Health & Safety (& Wellbeing!) first
In September 2015 I wrote a short article about what I learned about Health & Safety when I worked at Arcadis. In my view a lot can be learned from organisations with a strong health and safety culture, so I pulled the article from the archives, and here it is again!
During my morning run I saw two near-accidents of children on their way to school on their bicycle while using their smartphone. Using your telephone while cycling (or driving) is very dangerous.
When I look back at the period I worked at Arcadis (2006-2014) my behaviour was most probably most changed by the emphasis that was put on the importance of health and safety. Not only at work, but in other parts of your life as well.
Four elements I learned at Arcadis, and that could be inspiration for HR teams.
1. The Health & safety moment
At Arcadis each meeting (generally the meetings with more than two persons) started with a “health & safety” moment. During this moment one of the participants would tell a health & safety related story, and with this story as input a short discussion took place and some lessons were drawn. The experienced ‘meeting tigers’ would always have a couple of stories ready, just in case. The power was in the discipline and the repetition. If you do this every meeting, the message is clear: we seriously care about health and safety. Also to new employees and to external partners, clients and suppliers the message came across strong.
An example: when you are driving your car, and you are waiting in your lane until you can turn left, only turn the steering wheel in this direction when you start driving. When you do this earlier and another car hits you in the back, your car is pushed on the wrong side of the road and you might be hit again by traffic driving towards you. A simple message, but I am sure many drivers never though about this. I could only find a UK picture as illustration, but the principle is the same.
2. T.R.A.C.K.
TRACK was used as a kind of mantra in all kind of situations. The TRACK sequence was: Think through the task, Recognise the hazards, Assess the risks, Control the hazards, and Keep health & safety first in all situations.
TRACK is applicable in all kind of situations.

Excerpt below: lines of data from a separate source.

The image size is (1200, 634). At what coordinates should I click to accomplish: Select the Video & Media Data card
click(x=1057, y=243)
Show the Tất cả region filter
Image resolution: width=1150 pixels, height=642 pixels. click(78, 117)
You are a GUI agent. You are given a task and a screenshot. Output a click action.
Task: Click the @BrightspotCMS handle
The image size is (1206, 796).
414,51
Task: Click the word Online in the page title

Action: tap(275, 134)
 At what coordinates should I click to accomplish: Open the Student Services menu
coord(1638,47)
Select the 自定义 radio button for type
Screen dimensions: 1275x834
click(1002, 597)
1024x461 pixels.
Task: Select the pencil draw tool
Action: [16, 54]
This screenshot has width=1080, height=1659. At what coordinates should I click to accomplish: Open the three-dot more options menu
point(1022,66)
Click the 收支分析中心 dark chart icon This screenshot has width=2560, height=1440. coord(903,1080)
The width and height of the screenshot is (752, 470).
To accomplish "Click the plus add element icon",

It helps at home or on holiday as well.
3. Stop Work Authority
You know the situation: you are in taxi from the airport to your hotel, you are not in a hurry, and the taxi driver drives like you shouted to him: “Follow that car! An extra 100 if you do not loose him!”. While driving he is phoning (telephone in his hand) with a colleague about a possible next assignment. What do you do? Do you intervene and ask him to drive slower and stop phoning? Or do you just hope for the best? Everybody is responsible for health and safety, and it is your responsibility to intervene when you see or experience a dangerous situation. And not only at work.
4. Rigorous measurement
Rigorous measurement and reporting of accidents and near-accidents are crucial for any health & safety system. Luckily in most organisations accidents are rare. The more important to record are report are near-misses, as they give an indication where it might go wrong in the future. In companies with a healthy health & safety culture (most Oil & Gas companies for example) you will see no hesitance to report a near miss. When you have good data on health & safety performance, you can use this to make organisations (and households) safer.
In my family they have accepted some measures, like not driving without safety belts (also in the back of the car, also in taxi’s). They do not like it, though, if I ask them to hold the handrail.
Personally I have my limits as well. It will take a while, for example, before you will find me on a normal bike with a helmet. When you see people cycling with a helmet on a normal bike (not race- or mountain bike) in The Netherlands, they are generally Germans.
Final message: if you have children, please advise them to stop using their telephone on the bicycle (or in the car, if they are older and driving).